• WHAT IS BEING ASKED: Copy each line below containing "computer".

Collection entries
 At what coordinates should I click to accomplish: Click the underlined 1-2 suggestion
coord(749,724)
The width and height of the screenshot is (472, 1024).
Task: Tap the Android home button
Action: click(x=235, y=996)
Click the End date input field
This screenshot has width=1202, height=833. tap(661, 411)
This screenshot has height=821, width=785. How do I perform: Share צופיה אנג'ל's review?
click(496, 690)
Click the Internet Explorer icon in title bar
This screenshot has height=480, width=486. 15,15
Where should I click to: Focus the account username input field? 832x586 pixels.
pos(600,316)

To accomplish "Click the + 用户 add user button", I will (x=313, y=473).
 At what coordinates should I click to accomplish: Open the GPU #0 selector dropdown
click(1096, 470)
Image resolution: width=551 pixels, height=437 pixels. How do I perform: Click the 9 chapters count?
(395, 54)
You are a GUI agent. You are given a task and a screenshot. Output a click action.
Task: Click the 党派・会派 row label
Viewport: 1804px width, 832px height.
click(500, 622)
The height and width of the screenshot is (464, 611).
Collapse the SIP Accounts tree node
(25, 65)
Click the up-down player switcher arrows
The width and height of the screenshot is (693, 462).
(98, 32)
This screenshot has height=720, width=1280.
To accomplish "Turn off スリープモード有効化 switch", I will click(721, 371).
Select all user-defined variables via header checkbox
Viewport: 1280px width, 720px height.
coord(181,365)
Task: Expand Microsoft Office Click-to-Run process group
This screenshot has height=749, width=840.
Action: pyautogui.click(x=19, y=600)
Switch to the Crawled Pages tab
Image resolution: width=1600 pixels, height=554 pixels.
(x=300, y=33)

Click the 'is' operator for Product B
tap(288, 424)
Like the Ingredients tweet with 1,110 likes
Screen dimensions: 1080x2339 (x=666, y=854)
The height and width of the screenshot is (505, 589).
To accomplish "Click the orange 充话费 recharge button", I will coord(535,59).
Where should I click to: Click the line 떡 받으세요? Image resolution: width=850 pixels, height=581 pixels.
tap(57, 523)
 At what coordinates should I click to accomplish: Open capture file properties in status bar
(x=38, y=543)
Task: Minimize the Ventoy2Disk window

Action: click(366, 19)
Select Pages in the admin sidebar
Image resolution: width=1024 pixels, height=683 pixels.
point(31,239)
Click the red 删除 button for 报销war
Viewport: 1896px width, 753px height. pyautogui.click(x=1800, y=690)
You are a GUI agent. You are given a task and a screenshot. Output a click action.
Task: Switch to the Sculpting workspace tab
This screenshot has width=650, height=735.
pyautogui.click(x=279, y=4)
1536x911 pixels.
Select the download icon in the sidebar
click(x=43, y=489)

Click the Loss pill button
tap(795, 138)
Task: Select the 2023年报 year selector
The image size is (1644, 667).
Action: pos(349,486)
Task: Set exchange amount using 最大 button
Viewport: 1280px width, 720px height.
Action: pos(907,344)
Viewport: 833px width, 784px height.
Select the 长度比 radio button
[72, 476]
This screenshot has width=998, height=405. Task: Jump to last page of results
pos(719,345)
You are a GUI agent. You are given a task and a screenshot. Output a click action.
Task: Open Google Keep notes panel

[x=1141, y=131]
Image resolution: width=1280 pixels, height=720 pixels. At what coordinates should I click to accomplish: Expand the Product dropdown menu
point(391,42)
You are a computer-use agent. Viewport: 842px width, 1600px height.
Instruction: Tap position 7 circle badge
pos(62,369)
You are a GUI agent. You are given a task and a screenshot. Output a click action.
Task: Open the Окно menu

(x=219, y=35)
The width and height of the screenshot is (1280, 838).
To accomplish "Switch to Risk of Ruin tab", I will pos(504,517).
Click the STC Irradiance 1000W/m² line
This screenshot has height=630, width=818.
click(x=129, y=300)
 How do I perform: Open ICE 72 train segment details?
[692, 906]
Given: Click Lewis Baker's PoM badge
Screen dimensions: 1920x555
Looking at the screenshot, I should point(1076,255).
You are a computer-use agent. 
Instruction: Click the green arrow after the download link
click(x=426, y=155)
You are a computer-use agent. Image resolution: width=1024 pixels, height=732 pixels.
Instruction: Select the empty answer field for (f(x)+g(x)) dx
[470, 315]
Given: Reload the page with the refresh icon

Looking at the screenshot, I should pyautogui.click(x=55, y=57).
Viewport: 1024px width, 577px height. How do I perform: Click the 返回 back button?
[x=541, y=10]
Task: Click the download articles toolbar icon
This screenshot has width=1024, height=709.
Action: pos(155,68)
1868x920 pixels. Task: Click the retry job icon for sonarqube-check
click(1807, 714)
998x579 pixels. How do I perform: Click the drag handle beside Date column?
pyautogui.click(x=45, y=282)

• ANSWER:
You are a computer-use agent. Viewport: 842px width, 1600px height.
You are a computer-use agent. 
You are a computer-use agent. Image resolution: width=1024 pixels, height=732 pixels.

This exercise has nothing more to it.